[Stored data]
☆ ☆ ☆

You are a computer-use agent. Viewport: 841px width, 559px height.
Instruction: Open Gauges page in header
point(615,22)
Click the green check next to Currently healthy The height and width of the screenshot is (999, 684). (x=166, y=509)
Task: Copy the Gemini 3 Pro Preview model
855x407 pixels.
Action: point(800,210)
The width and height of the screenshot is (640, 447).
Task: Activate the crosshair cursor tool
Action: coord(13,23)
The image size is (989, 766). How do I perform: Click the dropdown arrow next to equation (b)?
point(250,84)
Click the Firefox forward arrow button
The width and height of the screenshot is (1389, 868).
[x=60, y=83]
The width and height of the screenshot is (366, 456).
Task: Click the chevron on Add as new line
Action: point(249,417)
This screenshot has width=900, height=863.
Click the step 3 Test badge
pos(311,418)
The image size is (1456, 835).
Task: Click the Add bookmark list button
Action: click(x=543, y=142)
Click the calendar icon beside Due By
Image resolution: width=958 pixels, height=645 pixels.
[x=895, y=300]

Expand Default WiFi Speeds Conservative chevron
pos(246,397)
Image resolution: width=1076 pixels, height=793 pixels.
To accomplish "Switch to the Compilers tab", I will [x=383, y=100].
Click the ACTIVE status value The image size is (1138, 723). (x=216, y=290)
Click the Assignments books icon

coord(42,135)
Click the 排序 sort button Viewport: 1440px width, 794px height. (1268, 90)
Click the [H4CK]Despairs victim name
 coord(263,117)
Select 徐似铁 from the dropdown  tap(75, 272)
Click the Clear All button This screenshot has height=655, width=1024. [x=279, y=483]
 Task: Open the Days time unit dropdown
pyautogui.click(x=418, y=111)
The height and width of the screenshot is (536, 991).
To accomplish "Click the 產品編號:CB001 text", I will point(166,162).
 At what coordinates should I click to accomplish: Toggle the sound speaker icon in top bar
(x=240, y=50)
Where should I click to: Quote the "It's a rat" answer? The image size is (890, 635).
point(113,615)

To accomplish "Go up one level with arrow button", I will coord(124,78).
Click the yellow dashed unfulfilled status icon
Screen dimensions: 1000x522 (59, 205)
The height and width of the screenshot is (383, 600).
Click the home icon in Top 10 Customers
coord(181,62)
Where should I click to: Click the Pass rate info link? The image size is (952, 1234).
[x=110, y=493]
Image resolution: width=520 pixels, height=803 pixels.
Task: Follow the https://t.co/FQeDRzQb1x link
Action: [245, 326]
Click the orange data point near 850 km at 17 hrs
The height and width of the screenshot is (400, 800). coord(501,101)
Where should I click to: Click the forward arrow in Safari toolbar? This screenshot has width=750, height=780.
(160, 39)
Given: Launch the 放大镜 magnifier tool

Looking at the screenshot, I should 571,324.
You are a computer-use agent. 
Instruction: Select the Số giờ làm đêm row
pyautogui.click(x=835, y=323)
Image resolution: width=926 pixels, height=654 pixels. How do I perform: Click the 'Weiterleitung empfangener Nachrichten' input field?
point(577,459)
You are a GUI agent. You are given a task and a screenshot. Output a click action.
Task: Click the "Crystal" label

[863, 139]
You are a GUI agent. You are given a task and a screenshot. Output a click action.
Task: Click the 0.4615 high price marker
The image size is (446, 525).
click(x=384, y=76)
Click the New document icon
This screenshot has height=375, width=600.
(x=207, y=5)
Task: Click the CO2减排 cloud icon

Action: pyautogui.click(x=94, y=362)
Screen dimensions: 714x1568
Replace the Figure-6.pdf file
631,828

☆ ☆ ☆

**Aim of the exercise**
Print each entry above word for word, leaving none out.

**Reply to the exercise**
You are a computer-use agent. Viewport: 841px width, 559px height.
Instruction: Open Gauges page in header
point(615,22)
Click the green check next to Currently healthy The height and width of the screenshot is (999, 684). (x=166, y=509)
Task: Copy the Gemini 3 Pro Preview model
855x407 pixels.
Action: point(800,210)
The width and height of the screenshot is (640, 447).
Task: Activate the crosshair cursor tool
Action: coord(13,23)
The image size is (989, 766). How do I perform: Click the dropdown arrow next to equation (b)?
point(250,84)
Click the Firefox forward arrow button
The width and height of the screenshot is (1389, 868).
[x=60, y=83]
The width and height of the screenshot is (366, 456).
Task: Click the chevron on Add as new line
Action: point(249,417)
This screenshot has width=900, height=863.
Click the step 3 Test badge
pos(311,418)
The image size is (1456, 835).
Task: Click the Add bookmark list button
Action: click(x=543, y=142)
Click the calendar icon beside Due By
Image resolution: width=958 pixels, height=645 pixels.
[x=895, y=300]

Expand Default WiFi Speeds Conservative chevron
pos(246,397)
Image resolution: width=1076 pixels, height=793 pixels.
To accomplish "Switch to the Compilers tab", I will [x=383, y=100].
Click the ACTIVE status value The image size is (1138, 723). (x=216, y=290)
Click the Assignments books icon

coord(42,135)
Click the 排序 sort button Viewport: 1440px width, 794px height. (1268, 90)
Click the [H4CK]Despairs victim name
 coord(263,117)
Select 徐似铁 from the dropdown  tap(75, 272)
Click the Clear All button This screenshot has height=655, width=1024. [x=279, y=483]
 Task: Open the Days time unit dropdown
pyautogui.click(x=418, y=111)
The height and width of the screenshot is (536, 991).
To accomplish "Click the 產品編號:CB001 text", I will point(166,162).
 At what coordinates should I click to accomplish: Toggle the sound speaker icon in top bar
(x=240, y=50)
Where should I click to: Quote the "It's a rat" answer? The image size is (890, 635).
point(113,615)

To accomplish "Go up one level with arrow button", I will coord(124,78).
Click the yellow dashed unfulfilled status icon
Screen dimensions: 1000x522 (59, 205)
The height and width of the screenshot is (383, 600).
Click the home icon in Top 10 Customers
coord(181,62)
Where should I click to: Click the Pass rate info link? The image size is (952, 1234).
[x=110, y=493]
Image resolution: width=520 pixels, height=803 pixels.
Task: Follow the https://t.co/FQeDRzQb1x link
Action: [245, 326]
Click the orange data point near 850 km at 17 hrs
The height and width of the screenshot is (400, 800). coord(501,101)
Where should I click to: Click the forward arrow in Safari toolbar? This screenshot has width=750, height=780.
(160, 39)
Given: Launch the 放大镜 magnifier tool

Looking at the screenshot, I should 571,324.
You are a computer-use agent. 
Instruction: Select the Số giờ làm đêm row
pyautogui.click(x=835, y=323)
Image resolution: width=926 pixels, height=654 pixels. How do I perform: Click the 'Weiterleitung empfangener Nachrichten' input field?
point(577,459)
You are a GUI agent. You are given a task and a screenshot. Output a click action.
Task: Click the "Crystal" label

[863, 139]
You are a GUI agent. You are given a task and a screenshot. Output a click action.
Task: Click the 0.4615 high price marker
The image size is (446, 525).
click(x=384, y=76)
Click the New document icon
This screenshot has height=375, width=600.
(x=207, y=5)
Task: Click the CO2减排 cloud icon

Action: pyautogui.click(x=94, y=362)
Screen dimensions: 714x1568
Replace the Figure-6.pdf file
631,828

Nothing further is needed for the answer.